Records from a data collection
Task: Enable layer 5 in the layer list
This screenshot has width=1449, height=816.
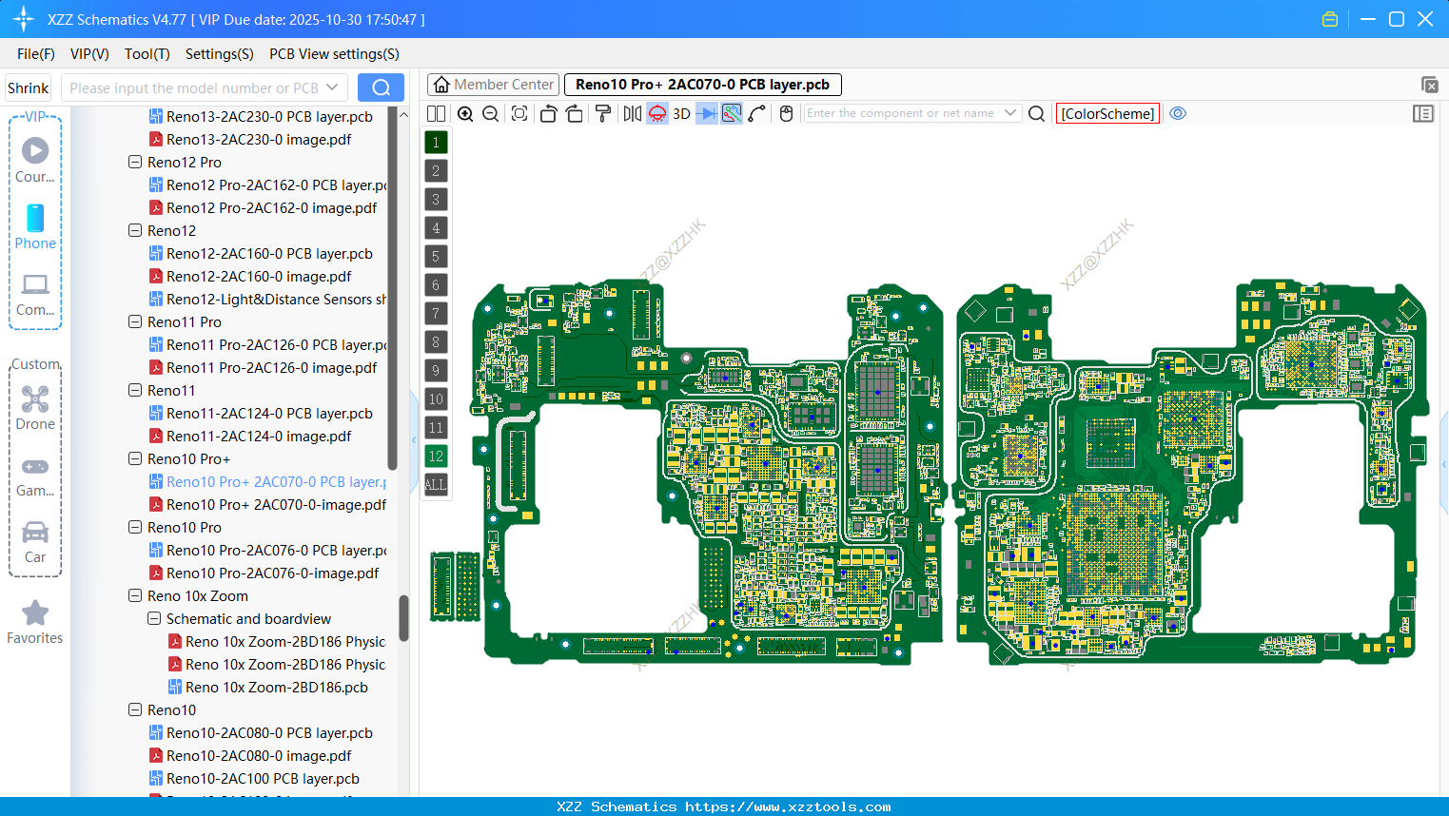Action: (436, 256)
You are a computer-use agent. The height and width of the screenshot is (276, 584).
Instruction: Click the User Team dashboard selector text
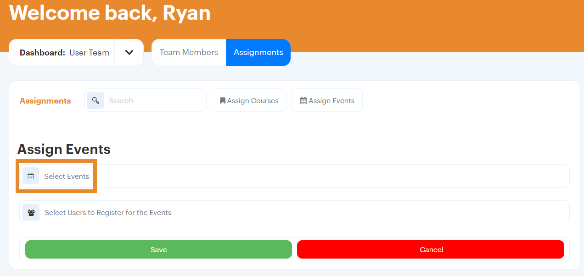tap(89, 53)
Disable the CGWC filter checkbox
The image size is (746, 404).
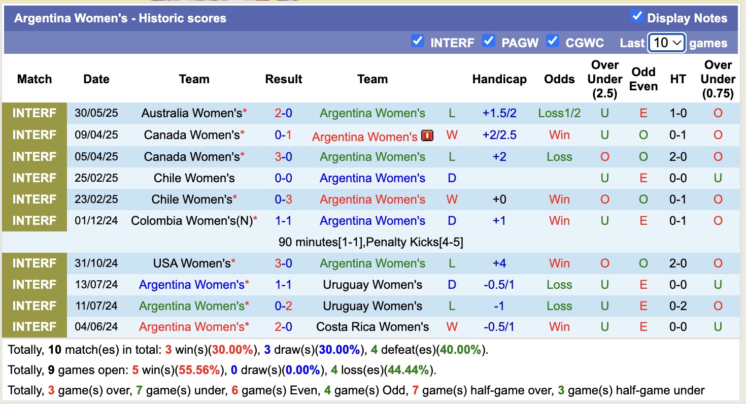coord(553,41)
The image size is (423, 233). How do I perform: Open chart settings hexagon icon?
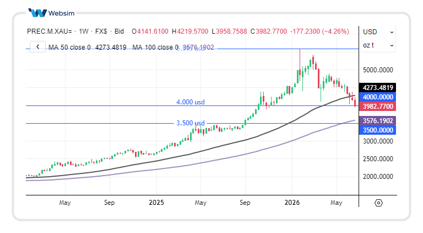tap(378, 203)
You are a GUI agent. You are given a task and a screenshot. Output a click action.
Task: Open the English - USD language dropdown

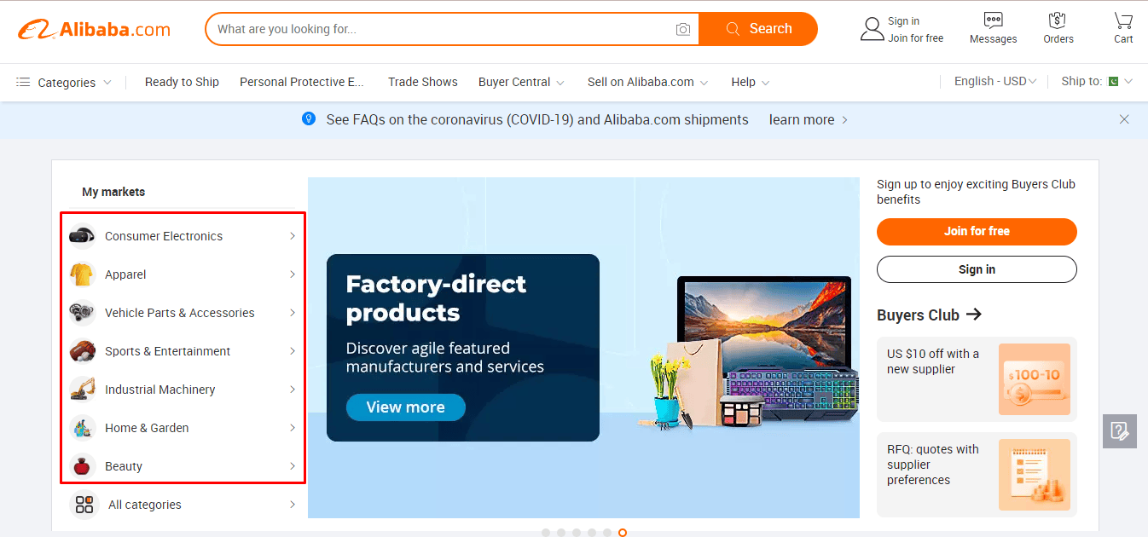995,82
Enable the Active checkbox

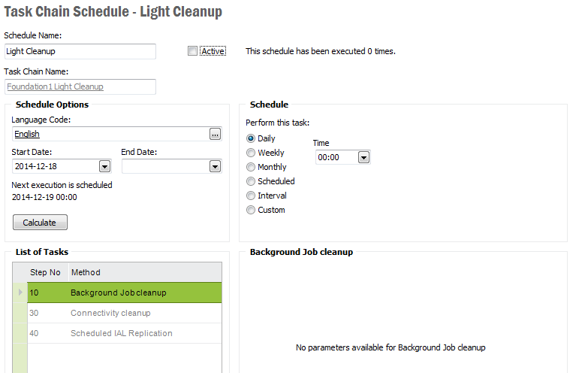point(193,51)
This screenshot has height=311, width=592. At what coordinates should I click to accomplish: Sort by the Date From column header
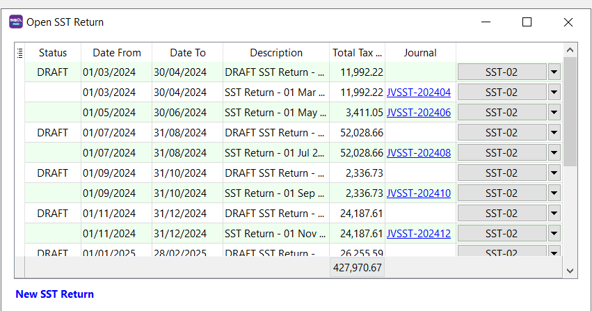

** TASK ITEM **
Leaving out the pictures, return the records exactly as given.

** ANSWER TO THE EXERCISE **
Task: Enable layer 5 in the layer list
This screenshot has width=1449, height=816.
Action: (436, 256)
You are a computer-use agent. The height and width of the screenshot is (276, 584).
Instruction: Click the User Team dashboard selector text
tap(89, 53)
Disable the CGWC filter checkbox
The image size is (746, 404).
coord(553,41)
The image size is (423, 233). How do I perform: Open chart settings hexagon icon?
tap(378, 203)
You are a GUI agent. You are given a task and a screenshot. Output a click action.
Task: Open the English - USD language dropdown

995,82
Enable the Active checkbox

point(193,51)
This screenshot has height=311, width=592. At what coordinates should I click to accomplish: Sort by the Date From column header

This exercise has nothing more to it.